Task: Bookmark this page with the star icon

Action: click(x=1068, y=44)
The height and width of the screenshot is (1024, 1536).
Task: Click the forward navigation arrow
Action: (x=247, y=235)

What is required – Report each line of the records above that contains the string "Task". Case counts.

Written reply –
Task: Bookmark this page with the star icon
Task: Click the forward navigation arrow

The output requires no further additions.